A region with period=4 spanning t=0..3 means its 4 canvas slots map to real-world frames 0, 4, 8, 12.

layout.real_frame("thought", canvas_t=2)    # → 8
layout.canvas_frame("thought", real_t=8)    # → 2
layout.canvas_frame("thought", real_t=7)    # → None (not aligned)

Loss weight mask¶

weights = layout.loss_weight_mask("cuda")   # (N,) tensor
loss = (per_position_loss * weights).sum() / weights.sum()

Positions in is_output=True regions get their loss_weight; is_output=False or uncovered positions get 0. Overlapping regions accumulate additively.

Temporal frequency and fill modes¶

A region with period=4 updates every 4 real-world frames. When a fast region (period=1) attends to a slow region (period=4) at a timestep where the slow region hasn't updated, the connection's temporal_fill mode determines behavior. See Topology — Temporal fill modes for details.

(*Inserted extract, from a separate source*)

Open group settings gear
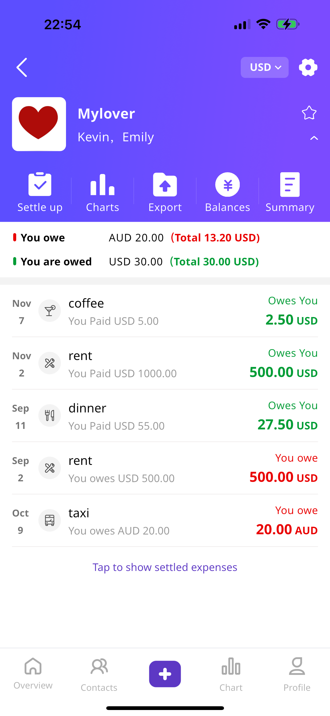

Fill resolution operates in real-time space: a slow region's canvas frames are mapped to real times via canvas_t * period, creating natural gaps that INTERPOLATE can exploit. This is fully transparent — period=1 regions behave identically to the original canvas-frame-based resolution.

SpatiotemporalCanvas¶

The SpatiotemporalCanvas module manages the tensor with positional + modality + period embeddings:

Positional encoding: 3D sinusoidal, d_model split into thirds for (t, h, w)
Empty token: Learned parameter for unoccupied positions
Modality embeddings: Learned per-region embedding added during place()
Period embedding: Learned embedding indexed by log-bucketed temporal period, summed into each position so the model knows its native update rate
Carrier field: Each RegionSpec declares a carrier (default "deterministic") that describes the region's dynamics. See Carriers for the full breakdown

canvas_mod = SpatiotemporalCanvas(layout)
batch = canvas_mod.create_empty(4)           # (4, T*H*W, d_model)
batch = canvas_mod.place(batch, embs, "visual")
out = canvas_mod.extract(batch, "action")

PeriodEmbedding¶

Each position's representation includes a PeriodEmbedding — a learned vector indexed by the region's temporal period. Period values are mapped to buckets via log scaling (period=1 → bucket 0, period=576 → bucket 10). This lets the model infer staleness when reading held values from slower regions via temporal fill connections.

from canvas_engineering import PeriodEmbedding

pe = PeriodEmbedding(d_model=256, n_buckets=16)
pe.bucket(1)    # → 0
pe.bucket(576)  # → 10
emb = pe(4)     # → (256,) learned vector for period=4